Casiglio, però, non è stato solo un uomo di scuola. La sua personalità si espresse e spaziò nei vari campi della cultura dedicandosi non solo alla ricerca dei dettagli, ma soprattutto di quell'universo totale del sapere rivisitato con incursioni mentali non prive di ironia: dalla filosofia (la traduzione della "Clavis Universalis" del filosofo inglese del ‘700 Arthur Collier e alcuni saggi sullo stesso) alla narrativa (con i romanzi Il conservatore, Acqua e sale, La strada francesca e La Dama forestiera; con la raccolta di racconti La chiave smarrita e tanti altri scritti fra prose e favole), dalla storiografia ( su San Severo, Torremaggiore, sui vari insediamenti medievali nella Capitanata, il postumo Bellumvidere) alla topografia e toponomastica (Vico del Gargano, Foggia...) per approdare alla fine al giornalismo (dove i suoi interessi e le sue osservazioni toccarono argomenti di costume e di attualità socio-politica). Acuto, complesso, ragionato e sobrio era il suo modo di pensare e di scrivere con uno stile che facilmente faceva intendere quanto vasto fosse l'humus culturale da cui partiva: non indulgenza a una parola in più del dovuto né un fraseggio che cadesse nel superfluo o nell'ovvio, ma tutto si presentava come un condensato frutto di una lunga e paziente attività di filtro interiore. Non a caso ebbe larghi riconoscimenti: Premio Scanno (1976), Premio Napoli (1977), cooptazione nella famosa Accademia Pontaniana (anni '80).
Casiglio era un uomo geloso della propria autonomia di giudizio, a suo modo anticonformista, sottilmente critico nei confronti dei molti dogmatismi, dei discorsi fumosi, delle idee e dei comportamenti dominanti, guidato da una passione civile e da una sua particolare visione etica del vivere, un po' innate e un po' ereditate dal suo Maestro prof. Angelo Fraccacreta, che gli fecero dire, anche contro i suoi stessi interessi, tanti "no", compresi quelli relativi alla sfera politica (fu per alcuni mesi anche Sindaco di San Severo: 1971) dalla quale poi si staccò non senza delusione.

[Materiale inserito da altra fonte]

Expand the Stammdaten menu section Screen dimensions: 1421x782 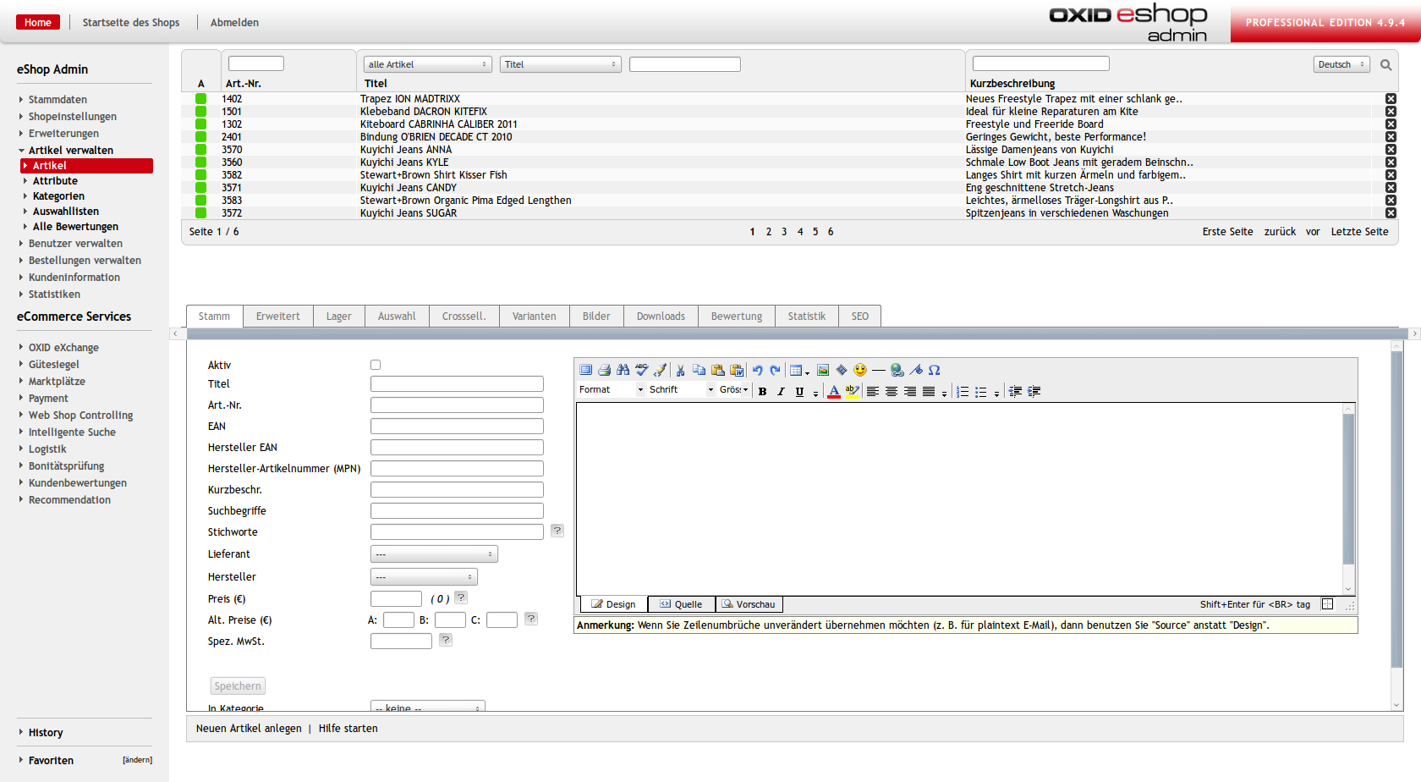[58, 100]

Era fatto così, anche nell'amicizia, dove era lui a scegliersi i compagni di viaggio nel comune cammino di un dialogo. In realtà l'ho visto sempre disponibile nelle iniziative che riteneva serie e degne di essere seguite con attenzione, mai però consenziente ai facili palcoscenici e soprattutto buon selezionatore dell'essenziale dal banale e dal convenzionale. Casiglio non era un uomo per tutte le stagioni né tantomeno incline o facile al compromesso o alla costrizione interiore offensiva della libertà: la coerenza, che non poche volte lo relegò alla solitudine, per lui aveva il sapore di una religiosità laica, quindi sacra né mai da svendersi per un pugno di successo.
Della fede cristiana seppe cogliere, se non la pratica esterna, certamente la sostanza: non a caso volle il funerale religioso per la madre e lo stesso poi prescrisse per sé.
A circa sette anni dalla sua scomparsa, avvenuta il 16 novembre 1995, rimane ancora vivo in me il ricordo di quest'uomo singolare: fermo nelle sue convinzioni, duttile ma non manovrabile, curioso di accedere a quella "veritas" che, intravista "per speculum et in aenigmate", non considerava come un approdo definitivo ma sempre problematico con i tanti "nessi" ancora tutti da scoprire e da leggere. A tutt'oggi sento ancora che si è un po' orfani di lui.